CHALLENGES >>
A: In the Monasca Agent architecture text, what kind of application is the forwarder described as?
B: In the Monasca Agent architecture text, substitute "relay" for "forwarder" and write out the part that opens with the words containing "The flow of" and closes with "the collection process.".
C: Proceed with the Monasca Agent architecture text, picking up after its last line.

PASSAGE GIVEN >>
▬▬▬▬▬▬

For the complete list of metrics that the Monasca Agent supports see "Checks" below.
The Agent is extensible through configuration of additional plugins, written in Python.
# Architecture
This section describes the overall architecture of the Monasca Agent. The agent consists of the supervisor, collector, forwarder and statsd daemon.
This diagram illustrates the monasca-agent architecture, and the table which follows it explains each component.
![alt text](monasca-agent_arch.png)
The flow of the agent application goes like this:
* The collector runs based on a configurable interval and collects the base system metrics such as cpu or disk utilization as well as any metrics from additional configured plugins such as mySQL or Kafka.
* The statsd daemon allows users to send statsd type messages to the agent at any time. These messages are flushed periodically to the forwarder.
* The forwarder, is a Tornado web server application that takes the metrics from the collector and statsd daemon, normalizes the metric names and forwards them on to the Monasca-API.
* Once sent to the Monasca-API, the metrics continue through the Monasca pipeline and end up in the Metrics Database.
* The collector then waits for the configured interval and restarts the collection process.
The Agent is composed of the following components:
* Supervisor (supervisord): Manages the lifecycle of the Collector, Forwarder and Statsd Daemon.
* Collector (monasca-collector): Collects system and other metrics and sends to the Forwarder.
* Forwarder (monasca-forwarder): Sends metrics to the API.
* Statsd Daemon (monasca-statsd): Statsd daemon.
* Monasca Setup (monasca-setup)

▬▬▬▬▬▬

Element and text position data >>
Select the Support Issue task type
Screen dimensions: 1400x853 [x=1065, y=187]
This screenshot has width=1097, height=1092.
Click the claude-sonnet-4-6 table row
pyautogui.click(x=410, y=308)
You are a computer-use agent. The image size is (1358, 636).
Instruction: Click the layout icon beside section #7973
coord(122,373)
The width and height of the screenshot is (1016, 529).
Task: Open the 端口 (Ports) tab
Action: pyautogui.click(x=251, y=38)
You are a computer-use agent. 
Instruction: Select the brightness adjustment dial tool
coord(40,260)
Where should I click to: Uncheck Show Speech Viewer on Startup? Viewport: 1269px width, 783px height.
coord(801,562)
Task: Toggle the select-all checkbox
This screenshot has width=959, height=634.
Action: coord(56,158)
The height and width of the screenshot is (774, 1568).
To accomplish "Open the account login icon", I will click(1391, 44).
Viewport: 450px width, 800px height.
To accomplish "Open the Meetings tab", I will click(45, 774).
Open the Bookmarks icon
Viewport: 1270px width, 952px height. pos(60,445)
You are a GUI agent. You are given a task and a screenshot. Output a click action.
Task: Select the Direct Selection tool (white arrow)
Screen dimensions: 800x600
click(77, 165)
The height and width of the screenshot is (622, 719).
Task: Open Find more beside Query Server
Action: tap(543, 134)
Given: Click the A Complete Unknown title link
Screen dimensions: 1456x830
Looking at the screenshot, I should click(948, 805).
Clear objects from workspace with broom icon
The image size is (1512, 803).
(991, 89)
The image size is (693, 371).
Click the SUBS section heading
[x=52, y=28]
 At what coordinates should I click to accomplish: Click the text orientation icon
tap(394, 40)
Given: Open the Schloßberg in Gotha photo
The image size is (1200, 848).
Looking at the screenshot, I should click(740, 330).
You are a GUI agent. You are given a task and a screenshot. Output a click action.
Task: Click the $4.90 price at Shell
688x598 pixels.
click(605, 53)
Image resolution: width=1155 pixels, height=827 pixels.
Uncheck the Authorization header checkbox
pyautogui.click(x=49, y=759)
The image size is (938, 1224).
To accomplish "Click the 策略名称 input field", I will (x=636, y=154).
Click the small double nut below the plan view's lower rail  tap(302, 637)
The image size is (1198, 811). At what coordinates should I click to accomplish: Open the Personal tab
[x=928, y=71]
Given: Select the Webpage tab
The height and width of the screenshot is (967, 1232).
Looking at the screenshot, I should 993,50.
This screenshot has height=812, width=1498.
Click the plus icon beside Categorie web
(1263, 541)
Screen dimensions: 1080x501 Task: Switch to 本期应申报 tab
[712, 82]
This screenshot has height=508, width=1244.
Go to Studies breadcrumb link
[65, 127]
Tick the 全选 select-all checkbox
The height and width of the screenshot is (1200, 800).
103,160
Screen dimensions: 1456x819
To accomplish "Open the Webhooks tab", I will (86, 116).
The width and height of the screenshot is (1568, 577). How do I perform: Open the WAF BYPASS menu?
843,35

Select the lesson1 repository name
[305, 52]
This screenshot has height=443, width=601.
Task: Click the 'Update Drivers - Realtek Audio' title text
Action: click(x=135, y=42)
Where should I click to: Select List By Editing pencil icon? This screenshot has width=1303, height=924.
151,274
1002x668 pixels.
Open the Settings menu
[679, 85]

▬▬▬▬▬▬

OUTPUTS BY TASK >>
A: A Tornado web server application.

B:
The flow of the agent application goes like this:
* The collector runs based on a configurable interval and collects the base system metrics such as cpu or disk utilization as well as any metrics from additional configured plugins such as mySQL or Kafka.
* The statsd daemon allows users to send statsd type messages to the agent at any time. These messages are flushed periodically to the relay.
* The relay, is a Tornado web server application that takes the metrics from the collector and statsd daemon, normalizes the metric names and forwards them on to the Monasca-API.
* Once sent to the Monasca-API, the metrics continue through the Monasca pipeline and end up in the Metrics Database.
* The collector then waits for the configured interval and restarts the collection process.

C:
| Component Name | Process Name | Description |
| -------------- | ------------ | ----------- |
| Supervisor | supervisord | Runs as root, launches all other processes as the "monasca-agent" user. This process manages the lifecycle of the Collector, Forwarder and Statsd Daemon. It allows Start, Stop and Restart of all the agent processes together. |
| Collector | monasca-collector | Gathers system & application metrics on a configurable interval and sends them to the Forwarder process. |
| Forwarder | monasca-forwarder | Gathers data from the collector and statsd and submits it to Monasca API over SSL (tcp/17123) |
| Statsd Daemon | monasca-statsd | Statsd engine capable of handling dimensions associated with metrics submitted by a client that supports them. Also supports metrics from the standard statsd client. (udp/8125) |
| Monasca Setup | monasca-setup | The monasca-setup script collects command-line arguments and configures the and starts the agent. the Monasca Setup program can also auto-detect and configure certain agent plugins |
| Agent Checks | checks.d/*.py | Python-based user-configured checks. These checks can be for other applications or services to verify functionality or gather statistics on things such as messages processed, etc. Each additional agent check must be configured using a yaml file for a specific plugin that provides the additional functionality located in the conf.d directory. |
The Agent includes the "monasca-setup" script, that can be used for automatically configuring the agent to generate metrics that are sent to the API. It creates the agent.conf file locate in /etc/monasca/agent directory. It also sets up additional checks based on what is running locally on that machine. For instance, if this is a compute node, the agent will setup checks to monitor the Nova processes and setup a http_status check on the nova-api. It can also detect other servers such as mySQL and Kafka and setup checks for them as well.
A metric is identified by a name and dimensions. The fields required in a metric are name, timestamp, and value. A metric can also have 0..n dimensions. Some standard dimensions are sent with all metrics that are sent by the agent. Reference the section on [Dimensions](#dimensions) for more details.
The [monasca-alarm-manager](**https://github.com/hpcloud-mon/monasca-alarm-manager**) is a utility that is under development that can be used for configuring a default set of alarms when monitoring a OpenStack deployment.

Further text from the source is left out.